Morphic and atonic, but also harmonious than platonic, Forrest Fang’s Unbound is an ambient album which we tame from the tips of our ears. The musical universe is fed of long and slow layers of a morphic synth which waltz sinuously into implosive movements. It’s an extremely floating music which gets out of Steve Roach's Immersion limbs, but with a subtle harmonious touch that we hear if we consent to travel along these ethereal waves that surround Unbound. This is for fans of deep ambient music. -Sylvain Lupari
Using tiny, even microscopic sounds as source material for his minimalistic Sans Serif productions, ambient composer Forrest Fang arranges glassy tones into luscious fields of resplendent, cathedralesque sound. The cloud-like swirl coursing through any one of the five long-form pieces (all but one exceed the ten-minute mark) consituting Unbound shimmers and pulsates with energy as it carves its slow and steady path across the sky. Mastered by Robert Rich, the Projekt release is Fang's tenth solo album and the second under the Sans Serif name, being a follow-up to 2008's Tones for LaMonte, a lovely tribute to La Monte Young, of course, that appeared on the wonderful Hypnos imprint. Admirers of that release will find as much to admire on the new release, as it largely perpetuates the style of the earlier one.

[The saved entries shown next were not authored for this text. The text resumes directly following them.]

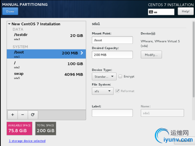Enable the Encrypt checkbox
Screen dimensions: 195x146
pyautogui.click(x=120, y=76)
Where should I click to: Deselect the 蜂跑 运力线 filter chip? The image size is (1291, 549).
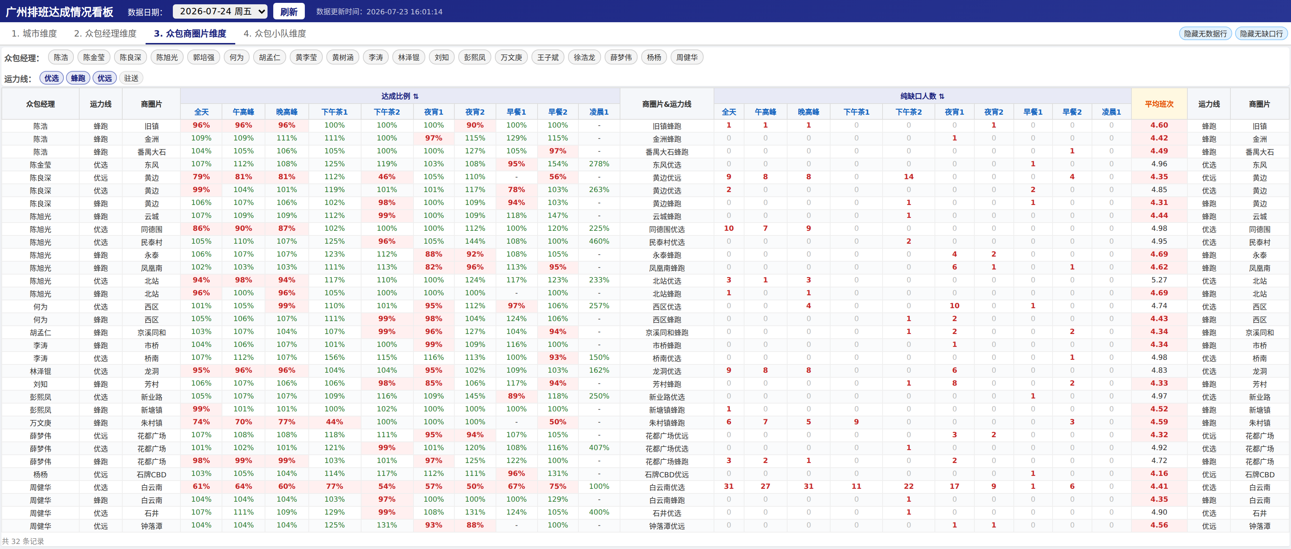tap(78, 78)
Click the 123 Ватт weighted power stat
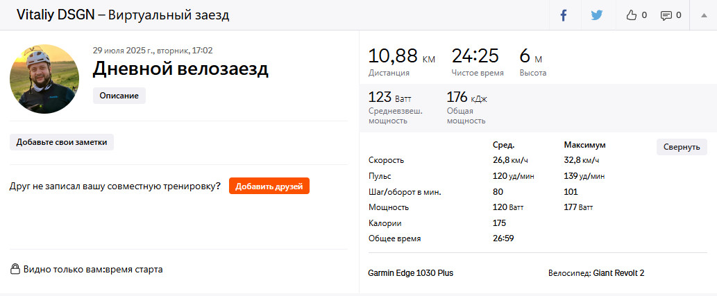717x296 pixels. click(x=389, y=97)
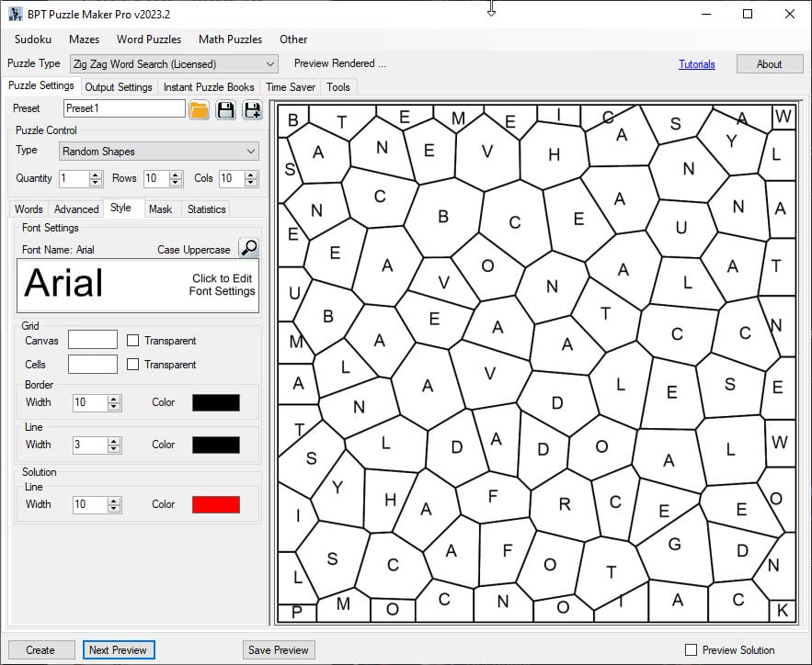Toggle the Preview Solution checkbox

click(x=692, y=650)
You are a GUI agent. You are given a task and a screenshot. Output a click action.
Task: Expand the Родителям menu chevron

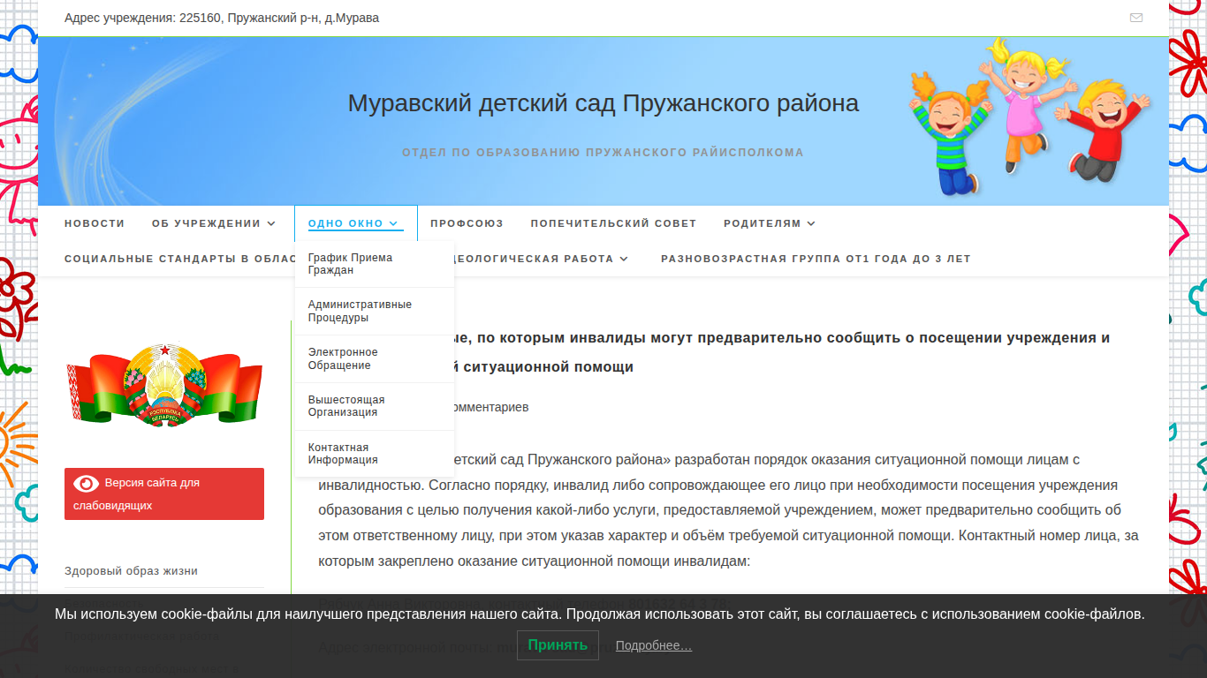point(811,224)
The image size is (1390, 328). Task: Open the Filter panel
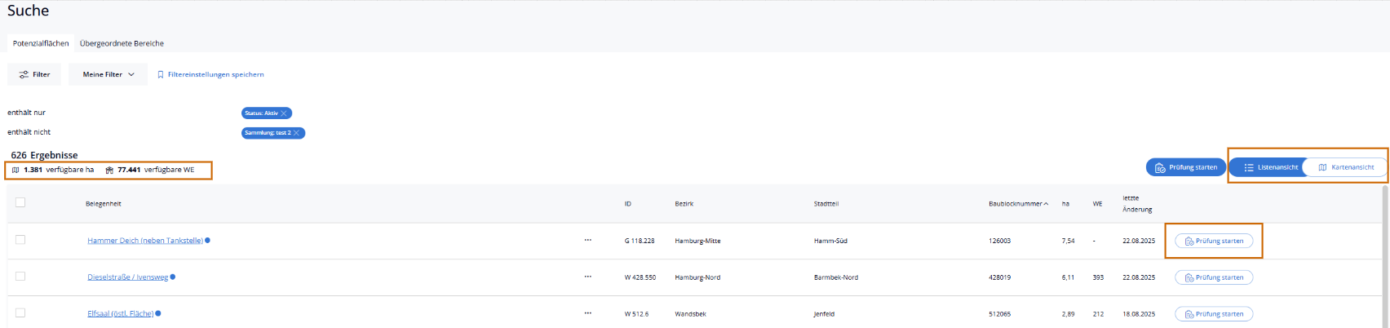(x=34, y=74)
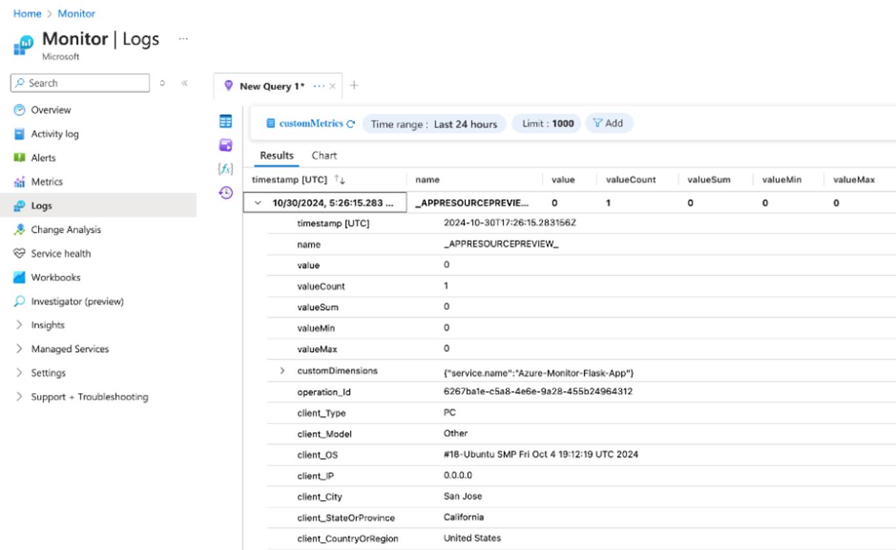Open the Queries panel icon

tap(226, 145)
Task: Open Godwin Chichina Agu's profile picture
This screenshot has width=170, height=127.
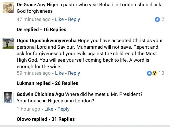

Unbound would appear to be, in some small measure, an exercise in archeology, given Fang's acknowledgement that some of the tracks' originating sounds came from unreleased pieces and early pieces dating back to his DIY-cassette culture days. But, as one would expect, no audible sounds of rust are evident when the originating materials have been subjected to the extensive manipulations one presumes they were as the tracks made their way towards completion. Melody is deemphasized if not absent altogether, and no discernible rhythms declare themselves either, but such omissions are by design, as Unbound's focus is immersive flow characterized by pitch contrasts and subtly shifting layers—as much electronic impressionism as ambient. Such contrasts emerge within the individual setting and also between the tracks themselves, with a certain one glistening more luminescently than another (“Henon's Aurora,” “A Silver Season”) and another darker in tone, for example (“Lost Oracle”). Adding to the release's appeal is its closing piece, “Tone In Alium,” a series of rising-and-falling windswept variations that takes as its inspiration Thomas Tallis's 16th-century work, “Spem In Alium.” No one who's listened to Unbound's first four settings should be too surprised to discover that the closing one doesn't deviate all that radically in style from the preceding ones, even if its sound sources are different.